> _CHALLENGES_
1 – Answer these questions about the excerpt on Kant and value:
(a) What two sources does the excerpt name as where any value property would have to come from?
(b) What does the excerpt give as the main goal of the first Critique?
(c) Which idea does the excerpt say can be used to see the world teleologically?
2 – In the listing, switch "logo" to "emblem" in the stretch from the line containing "Viewport: 587px width, 507px height." through the line containing "coord(185,87)". Write out only those lines, leaving everything else unchanged.

> _EXCERPT_
2 The second reason that value cannot be an independent property of things is that there is no place for it in Kant’s conception of nature, which is to say it could not be empirically real. Nature is constituted by concepts applied to intuitions and is extended past actual intuitions only through laws of nature.12 Oliver Sensen makes this argument by specifying the manner in which intuitions would give human beings access to independent things or properties.13 Any value property would have to come from sensation (outer intuition) or feeling (inner intuition). No value comes through sensation, and any value derived through feeling would be contingent and not the necessary value of humanity and would also reflect the agent and not merely be a property of the object. These considerations show that, absent any other way of determining the ontology of nature, there could be no empirically real intrinsic value properties in nature.
3 For there to be an inner value to the world or to humanity at the transcendental level of moral agency, it would have to be a property of things in themselves that would be independent of the transcendental moral agent as subject (and thus also independent of the empirical moral agent). Presumably this would be a property of moral agents as objects as beings in themselves independent of their appearance in space and time. But there is a clear difficulty with this position: Transcendental moral agents as subjects would have no access to this property of the transcendental moral agent as object.
The obvious candidate for another mode of access to value properties is practical reason itself. And the third reason that Kant cannot be claiming that there are independent value properties is that reason could not know them directly. Practical reason cannot function in this way. Suppose that practical reason were to be the mode of access for an independent value property. It would have to access it either actively or passively. It is reason’s nature to be active, but by hypothesis reason cannot create this value property because it is independent of the moral agent’s pure practical reason. Reason would have to be able to intuit the independent value of humanity as an end in itself in other beings in themselves, in which case it would have to be passive relative to the value property and the latter would have to actively affect reason. But there is no mechanism by which one being in itself can affect another being in itself except through intuition as appearance, which brings back the point that there is no place in nature for any independent value property.
4 But perhaps reason has no direct access to the independent value property of moral agents in themselves, either actively or passively, but reason can know or prove that there must be such a thing. The fourth point against independent value is that such a claim would be restricted by the nature of reason itself. This option would require that there be some proof by reason that there must be such an independent value. The first Critique’s main goal is to show that a priori arguments by reason cannot be trusted. The best that reason can do is to provide us with ideas that we can use to enhance other claims regarding experience, as the idea of God can be used to see the world teleologically. Reason can make no ontological claim that objects or properties it requires for its own systematic purposes actually exist. One might object here that Kant’s restriction applies to theoretical but not practical reason, since practical reason seems to make existence claims in the postulates. A few paragraphs earlier, I provided reason to think that any ontological claim in the postulates would have to conform to theoretical reason. I also argue elsewhere that the status of the postulates is more like the theoretical ideas of reason than like an assertion of reality (Rauscher 2007). A defender of an a priori argument by practical reason would have to provide some argument to the effect that practical reason, despite as reason being generally untrustworthy in determining existence claims, and despite centering on normative and not ontological claims, is better positioned than theoretical reason to make a priori arguments with ontological conclusions.

> _RECORD LIST_
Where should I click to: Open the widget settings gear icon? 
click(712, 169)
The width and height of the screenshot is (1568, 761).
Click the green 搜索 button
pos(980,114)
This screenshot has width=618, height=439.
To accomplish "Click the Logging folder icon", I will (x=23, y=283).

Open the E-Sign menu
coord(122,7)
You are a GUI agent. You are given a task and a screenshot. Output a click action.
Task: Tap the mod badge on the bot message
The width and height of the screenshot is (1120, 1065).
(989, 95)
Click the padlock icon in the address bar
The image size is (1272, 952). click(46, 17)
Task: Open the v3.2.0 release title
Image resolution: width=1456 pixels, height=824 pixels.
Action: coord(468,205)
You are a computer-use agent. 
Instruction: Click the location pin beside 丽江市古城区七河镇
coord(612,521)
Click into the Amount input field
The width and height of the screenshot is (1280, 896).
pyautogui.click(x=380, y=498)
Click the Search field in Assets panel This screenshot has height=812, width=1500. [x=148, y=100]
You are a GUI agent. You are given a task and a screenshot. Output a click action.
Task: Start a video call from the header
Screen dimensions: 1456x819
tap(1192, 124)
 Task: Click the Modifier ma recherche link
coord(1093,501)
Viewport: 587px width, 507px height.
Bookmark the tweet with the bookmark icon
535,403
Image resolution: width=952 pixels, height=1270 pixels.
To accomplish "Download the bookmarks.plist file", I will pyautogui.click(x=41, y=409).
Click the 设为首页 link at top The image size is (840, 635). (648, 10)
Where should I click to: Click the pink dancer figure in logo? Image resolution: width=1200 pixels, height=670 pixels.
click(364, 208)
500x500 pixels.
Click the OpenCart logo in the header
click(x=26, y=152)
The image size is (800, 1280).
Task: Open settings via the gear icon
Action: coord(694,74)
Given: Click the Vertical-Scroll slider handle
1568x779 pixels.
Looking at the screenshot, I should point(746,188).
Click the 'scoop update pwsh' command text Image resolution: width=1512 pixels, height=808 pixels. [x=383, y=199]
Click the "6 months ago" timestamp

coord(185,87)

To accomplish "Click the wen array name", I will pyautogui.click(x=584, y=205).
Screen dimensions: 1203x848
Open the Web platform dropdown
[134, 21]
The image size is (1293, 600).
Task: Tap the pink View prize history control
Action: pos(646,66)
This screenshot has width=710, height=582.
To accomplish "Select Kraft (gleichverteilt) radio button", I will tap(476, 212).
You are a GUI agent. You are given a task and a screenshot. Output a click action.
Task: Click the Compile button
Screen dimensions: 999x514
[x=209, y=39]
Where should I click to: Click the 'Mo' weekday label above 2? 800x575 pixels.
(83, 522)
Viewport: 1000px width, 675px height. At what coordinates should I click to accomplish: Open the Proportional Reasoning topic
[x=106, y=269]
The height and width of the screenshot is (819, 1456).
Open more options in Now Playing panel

> _EXPECTED OUTPUTS_
1 –
(a) Sensation (outer intuition) or feeling (inner intuition).
(b) To show that a priori arguments by reason cannot be trusted.
(c) The idea of God.

2 –
Viewport: 587px width, 507px height.
Bookmark the tweet with the bookmark icon
535,403
Image resolution: width=952 pixels, height=1270 pixels.
To accomplish "Download the bookmarks.plist file", I will pyautogui.click(x=41, y=409).
Click the 设为首页 link at top The image size is (840, 635). (648, 10)
Where should I click to: Click the pink dancer figure in emblem? Image resolution: width=1200 pixels, height=670 pixels.
click(364, 208)
500x500 pixels.
Click the OpenCart emblem in the header
click(x=26, y=152)
The image size is (800, 1280).
Task: Open settings via the gear icon
Action: coord(694,74)
Given: Click the Vertical-Scroll slider handle
1568x779 pixels.
Looking at the screenshot, I should point(746,188).
Click the 'scoop update pwsh' command text Image resolution: width=1512 pixels, height=808 pixels. [x=383, y=199]
Click the "6 months ago" timestamp

coord(185,87)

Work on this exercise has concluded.